Five-time world champion Lewis Hamilton believes Formula 1’s drag reduction system will be part of the championship “for a while”, even after the major rules shake-up in 2021.

Hamilton predicts F1 will keep DRS "for a while" yet

The DRS was introduced into F1 in 2011, giving drivers the opportunity to open a flap on the rear wing and boost straightline speed if they are within a second of the car in front during a grand prix.

It became part of F1 to combat the impact the cars’ increasing downforce levels had on the quality of racing, and the overtaking aid has since been adopted by other categories like the DTM.

F1’s work on the technical regulations for 2021 has included extensive research into making the cars easier to follow, but it had already been suggested that the DRS would be retained.

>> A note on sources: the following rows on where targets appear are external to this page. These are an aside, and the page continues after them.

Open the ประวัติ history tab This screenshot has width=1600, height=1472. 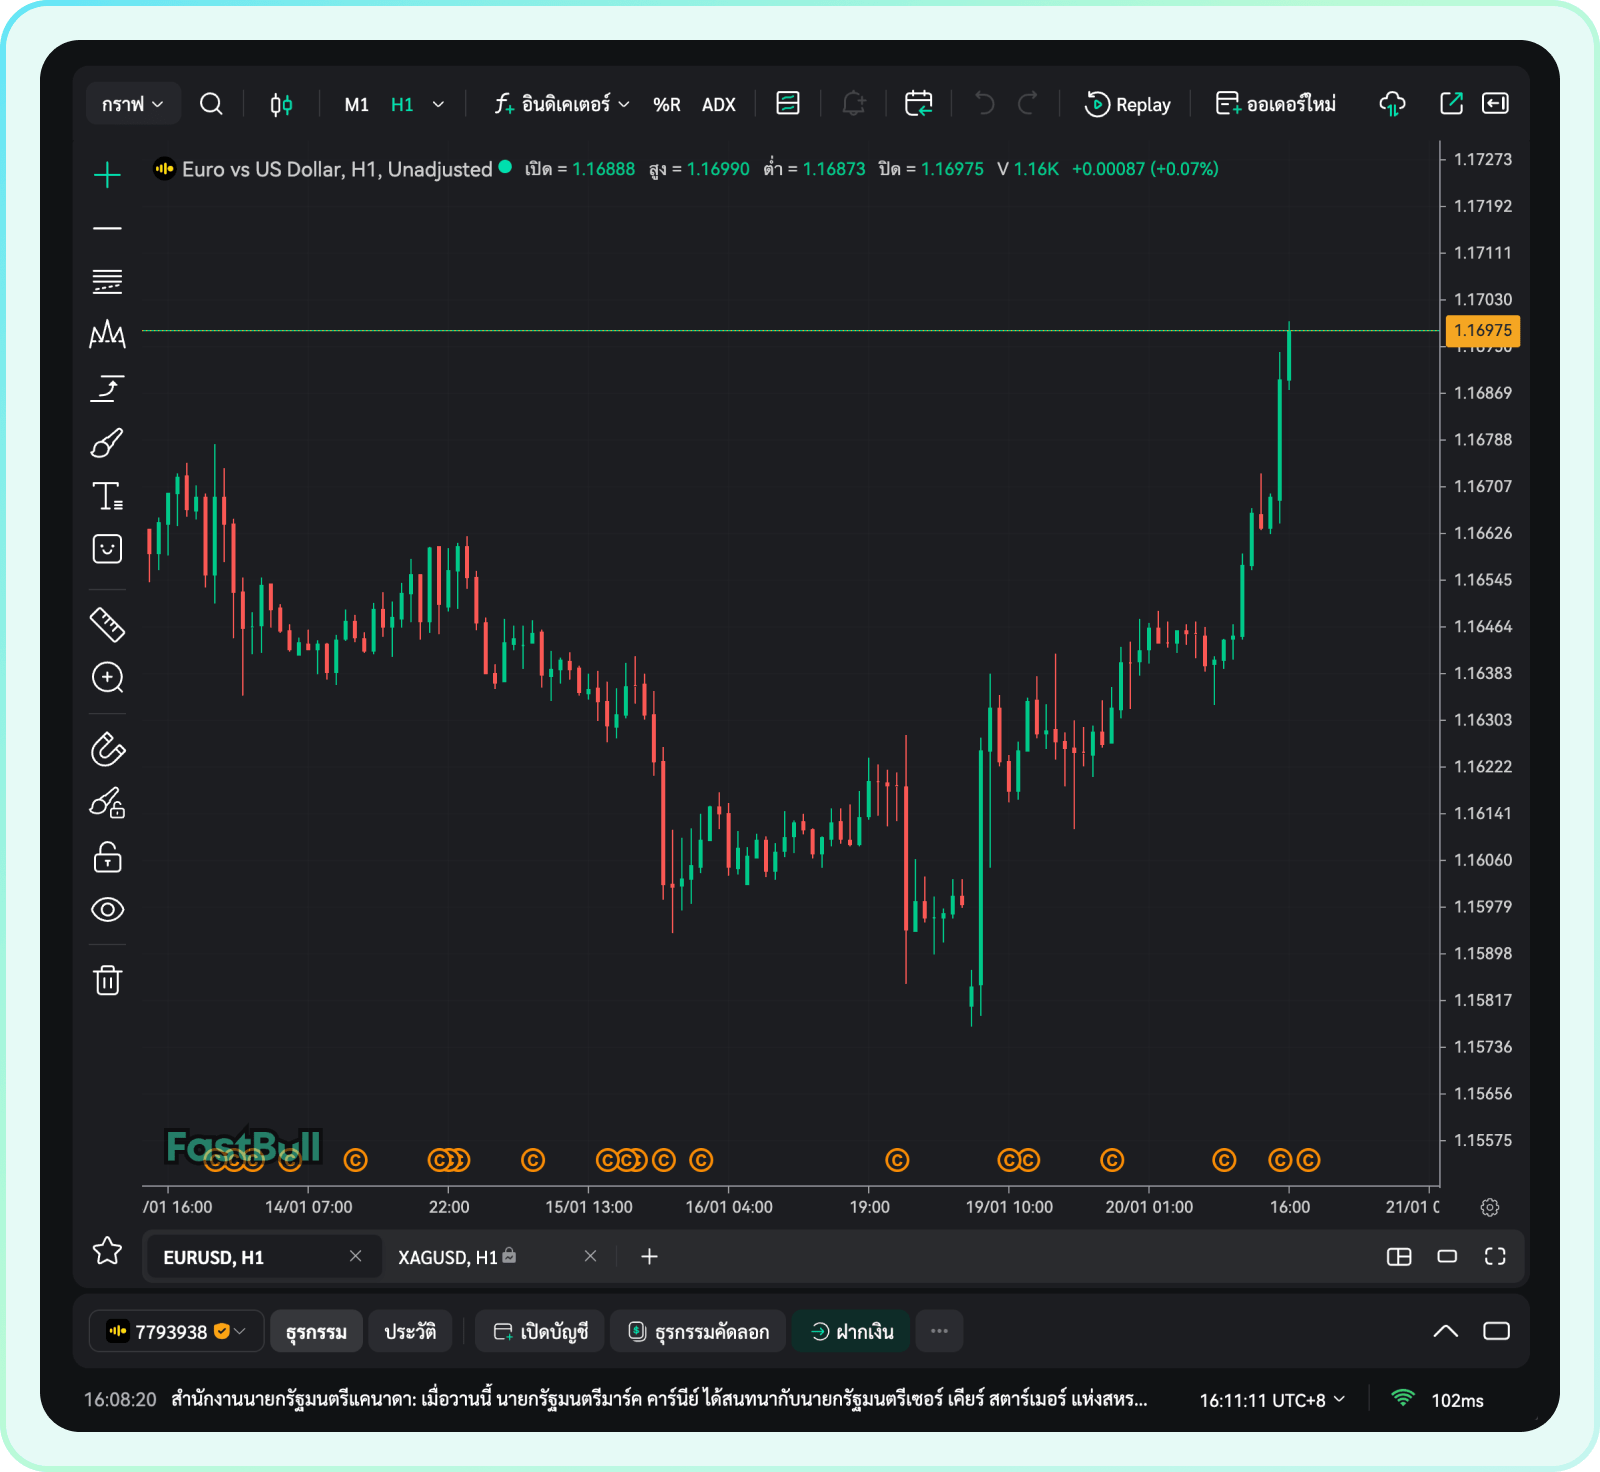410,1331
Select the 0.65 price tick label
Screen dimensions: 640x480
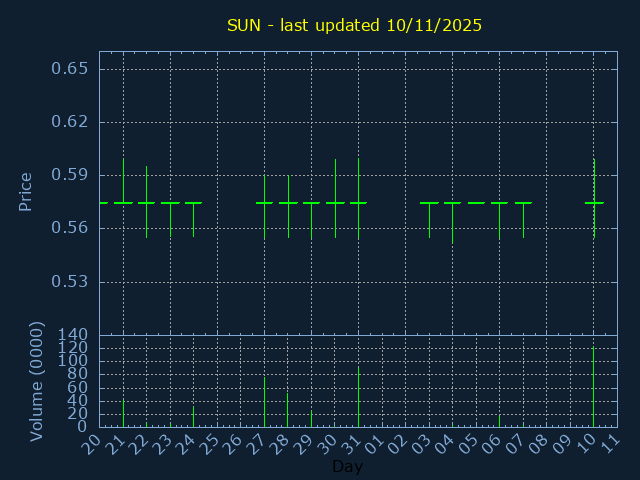coord(70,69)
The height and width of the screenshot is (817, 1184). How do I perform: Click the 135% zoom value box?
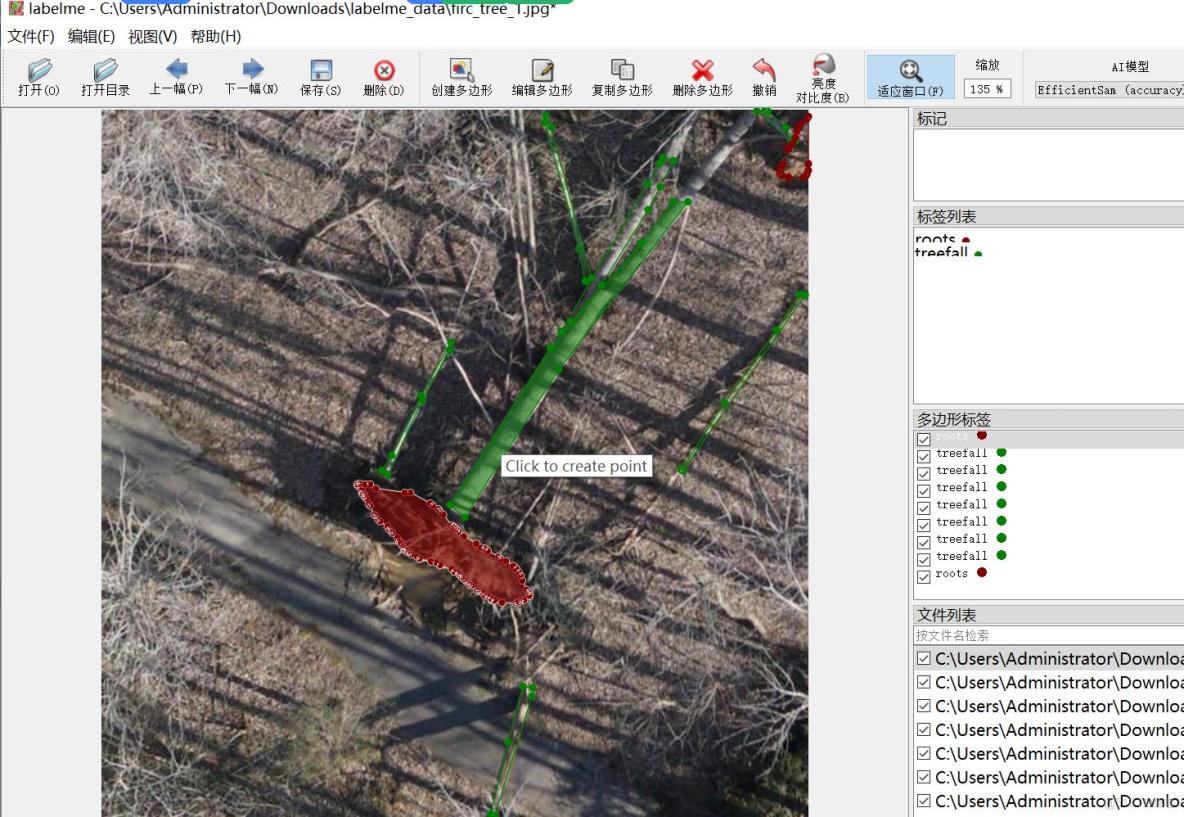986,89
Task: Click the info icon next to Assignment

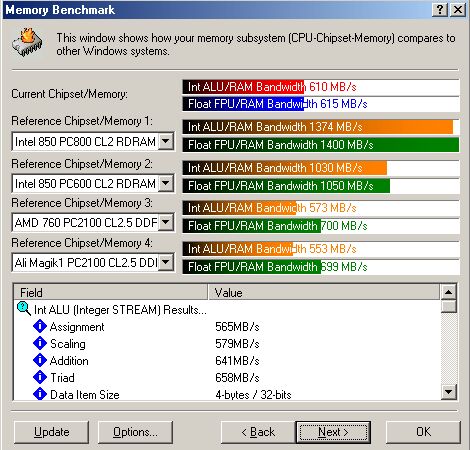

“It will be a part of Formula 1 for a while, probably,” said Hamilton. “I don't know if they're going to keep in 2021, I would imagine they would.

“Those wings are going to be quite a bit bigger, and hopefully following is going to be better, so maybe they won't need it then.

“Now it's just, some of the overtakes, you're overtaking halfway down the straight. Of course it's not as exciting because you want to be doing it in the corner, launching it up the inside of another car.

“But it doesn't bother me. You still have to try and get in the position to be able to utilise it.”

This weekend’s Japanese Grand Prix is a rare example of a circuit only having one DRS zone, with two or three the most common, to maximise overtaking opportunities.

Hamilton believes a second zone should have been added at Suzuka, which has a very long back straight between Spoon Curve and 130R.

“I’ve noticed they’ve not put the double-DRS this weekend, which I don’t think is a good idea,” said Hamilton. “We should have double DRS because hopefully that should help.

“At the moment every race you go to, each weekend there’s a certain distance or advantage you have to have on the car ahead to have an opportunity to overtake.

“Sometimes it’s like two seconds, sometimes it’s eight tenths of a second. Here it’s over a second and a half you have to have on the car ahead. It’s quite a big delta. That’s why we don’t see a lot of overtaking.

"With an extra DRS section that [delta] shortens that a bit, so they need to add that.”